1915 - 1992 from Wales

Camp teacher and fascist, was born in Ebbw Vale, Wales on 15 September 1915 to a farming family. He was educated at West Monmouth School and became a teacher. In 1934 he attended a Blackshirt rally and embraced fascism, visiting Nazi Germany in 1937.


Jeffery Hamm at Speaker's Corner,...

He became a Camp teacher in the Islands just after the outbreak of World War II, but within a few months was arrested at Port Sussex on a charge of spreading fascist views among the children he taught. He was held for some months on the Fennia in Stanley harbour and then sent to an internment camp in South Africa.

After some war service in the Royal Armoured Corps, he re-entered street politics and became an effective orator in the anti-Semitic and racialist campaigns of the British Union Movement.

'With other ex-BUF members, Hamm formed the British League of Ex-Servicemen and Women which, in addition to campaigning for the welfare of former members of the armed services, also sought to support Oswald Mosley. At a meeting in November 1947, held at the Memorial Hall in Farringdon Street, representatives of 51 organisations including the League met to appeal for Mosley to return to politics and to form a new organisation. Jeffrey Hamm spoke at this meeting and offered to merge the League into a new movement under Mosley's leadership. This new party formed in 1948 was known as 'Union Movement'. In 1949, Jeffrey Hamm became the local Union Movement officer for Manchester. He subsequently returned to London and helped Mosley campaign in the 1959 North Kensington by-election. Hamm assisted Mosley with the production of his memoirs (published in 1968 under the title 'My Life') and stood as Union Movement candidate for Handsworth, Birmingham in the 1966 election. Mosley retired from active leadership of the Union Movement in 1966, but under the direction of Jeffrey Hamm, the party continued, changing its name to 'Action Party' in 1973 and later to 'Action Society' … The Union Movement finally dissolved in 1994, following the death of Jeffrey Hamm.' (from the citation accompanying Jeffery Hamm's papers  lodged at the University of Birmingham's Cadbury Research Library) 


Press cutting from Sunday Telegraph...

Jeffery Hamm died on 4 May 1992. Despite his violent views, his former pupils remember him as a pleasant teacher.

Editorial comment: 

The Jane Cameron National Archives has a collection of cuttings from various newspapers, and from The Sunday Telegraph 6 February 1986 we learn that after 46 years since Jeffery Hamm was arrested at Port Stephen, he finally discovered the reason behind his detention: ‘It is 46 years since he [Hamm] was detained in the bleak outback of the Falkland Islands, where he was a travelling teacher for the Colonial Service.
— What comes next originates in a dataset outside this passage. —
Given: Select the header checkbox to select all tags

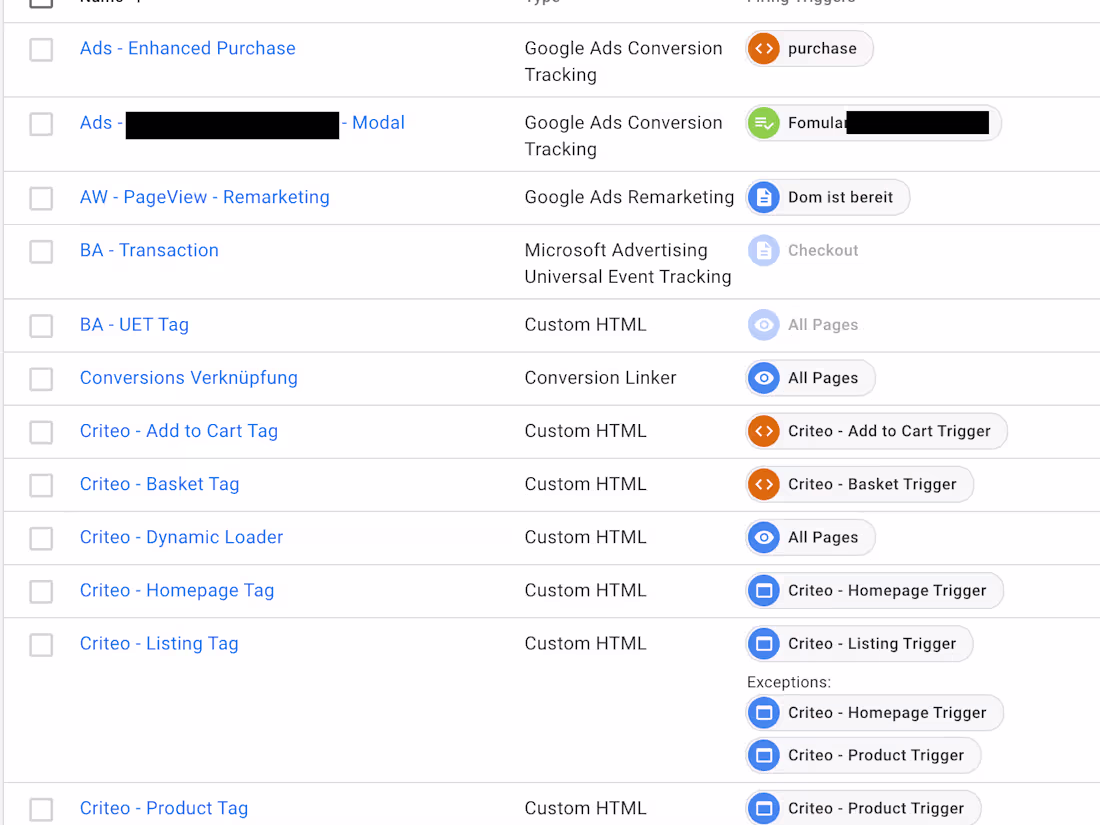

He was held, almost certainly after an MI5 investigation, and sent to a camp in South Africa. On Thursday Mr Hamm, now 70, found that the authorities had offered no evidence for his arrest. A previously closed file shows that he was held for unsubstantiated claims that he promoted fascist views to islanders and children in his care.

Officials at the time described him as having a “venomous pen. "All these allegations he strenuously denies. “The file shows no evidence was offered” he told me. “The Falkland Islanders in those days would not have had the faintest idea what I would have been talking about anyway. I have absolute contempt for the people who were responsible, knowing that it was a squalid racket. There was no possibility that any of us would have ever sided with the enemy. It still makes me angry to think about what happened”.’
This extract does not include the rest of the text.